Four days later, markedly visible bilateral eye opening was observed (fig. 1c). For the first time, the child started eye contact and briefly followed with her eyes. The mother reported that lid opening occurred spontaneously throughout the day. Complete lid closure was feasible. Four weeks later, the mother reported that both eyes continued to be opened and closed smoothly. The deep-seated eyes were opened slit-like with free pupils, pronounced inward squinting and reduced abduction capacity (abduction only to midline). At the age of 7 months, alternating esotropia and only slightly impaired abduction with persistent lid opening was observed. Hence, alternating occlusion therapy was initiated. Meanwhile, the child had established a good eye contact ability and was able to follow objects.
Further ophthalmologic follow-up examinations conducted to the current age of 3 years revealed regular eye opening and complete lid closure without recurrence of blepharospasm (fig. 1d). Right-sided intermittent esotropia is present with slightly impaired abduction. No side effects of botulinum toxin therapy have occurred.
A signed patient consent-to-disclose form has been obtained for photos of the patient.
Discussion
The child presented in this case report is the youngest patient ever treated with botulinum toxin. Typical indications for botulinum toxin in young children are spasticity of the upper or lower limbs due to infantile cerebral palsy [4]. Botulinum toxin reduces spasticity, avoids contractures and delays surgery, but is not able to improve the achievement of motor milestones. The safety profile of botulinum toxin was similar to older children except for two cases of acute respiratory events in children with severe cerebral palsy, mask anesthesia and high-dose botulinum neurotoxin therapy.
In our case, a single periorbital injection of botulinum toxin induced lid opening already persisting for nearly 3 years. In typical essential blepharospasm in adults (focal dystonia), botulinum toxin injections are only effective for about 3 months. This may be indicative of a different pathomechanism.
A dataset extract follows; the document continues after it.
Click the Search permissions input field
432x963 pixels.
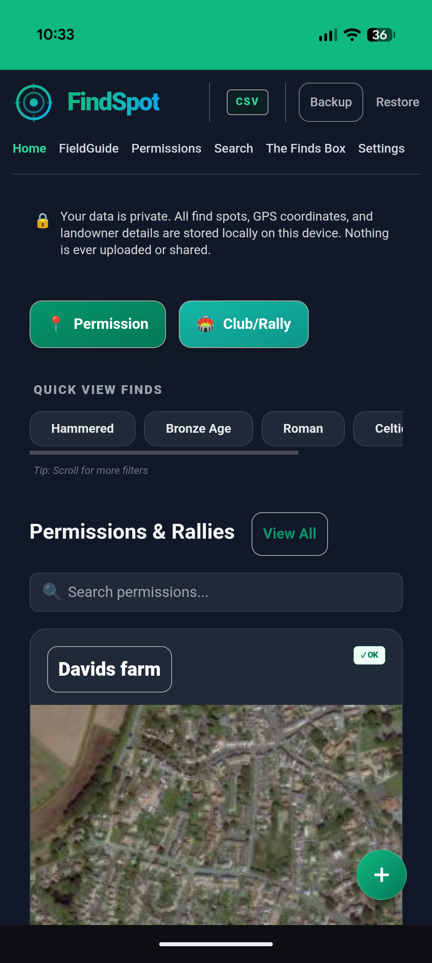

Blepharospasm may occur in children with Schwartz-Jampel syndrome, a rare neuromuscular disorder with autosomal recessive inheritance characterized by myotonia, distinctive facial features including blepharospasm and a puckered chin, short stature as well as skeletal dysplasia [5]. A case of congenital blepharospasm without other neurologic signs has never been described in the literature before. It may be due to some delayed midbrain maturation. In older children, blepharospasm devoid of ocular irritation or lid abnormalities (reflex blepharospasm) may be due to habit tics or psychogenic blepharospasm [6].
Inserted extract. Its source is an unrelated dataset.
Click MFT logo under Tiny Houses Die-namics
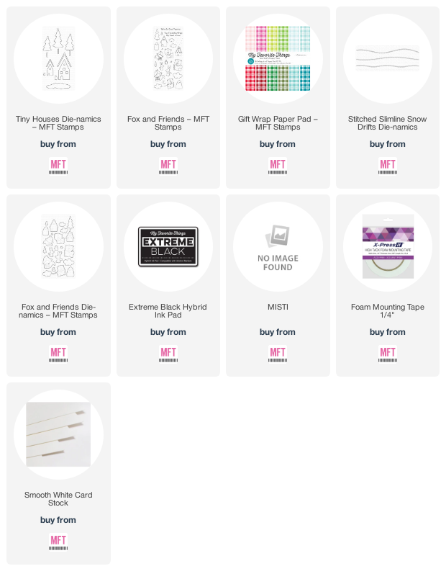The width and height of the screenshot is (446, 579). coord(58,166)
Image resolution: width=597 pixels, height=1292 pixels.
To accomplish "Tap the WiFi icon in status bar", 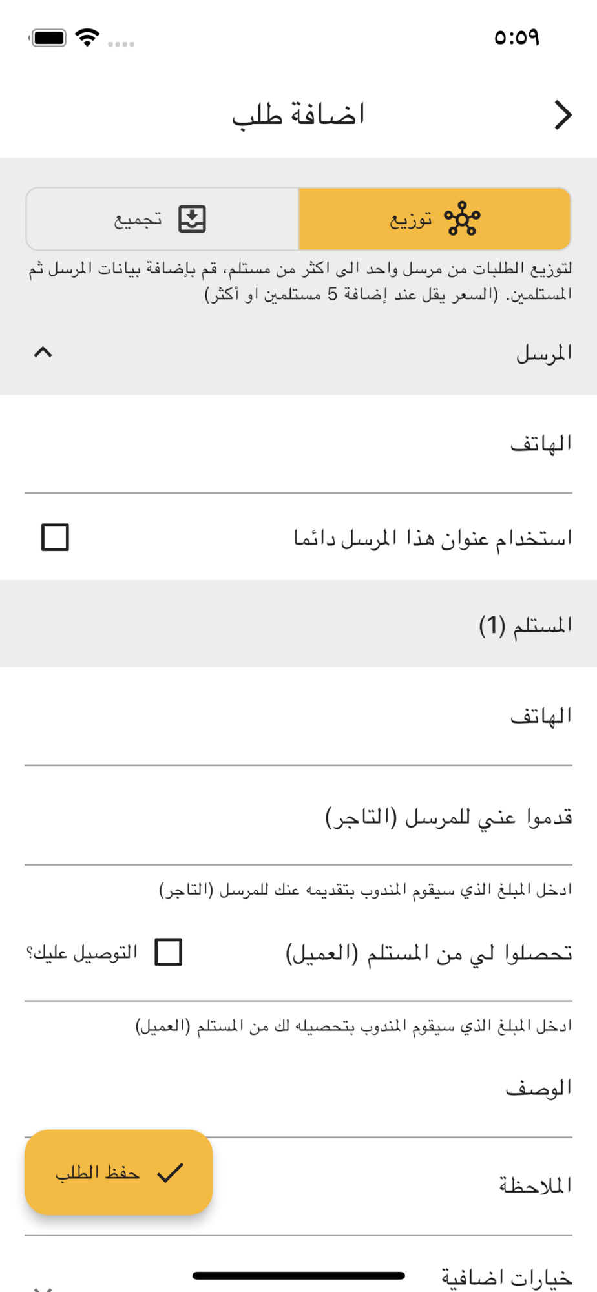I will 87,37.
A direct influence of the periorbital botulinum toxin injection on the abduction deficit seems virtually impossible. Targeted injections into the lateral rectus muscle might cause such deficit. Diffusion from the region of the orbicularis oculi muscle into both extraocular muscles seems pathophysiologically impossible. Hence, one may assume that the abduction deficit had already preexisted and could hardly be examined before the botulinum toxin injection due to blepharospasm.
The botulinum toxin injection resulted in a normal visual development of the child; otherwise, sensory deprivation would have occurred. Botulinum toxin can therefore be helpful to treat special conditions even in very young children without relevant side effects of the neurotoxin.
Disclosure Statement
Publication fees were met by Merz Pharmaceuticals GmbH. Prof. Dr. Wabbels received research grants from Allergan, Ipsen and Merz for medical writing and statistics.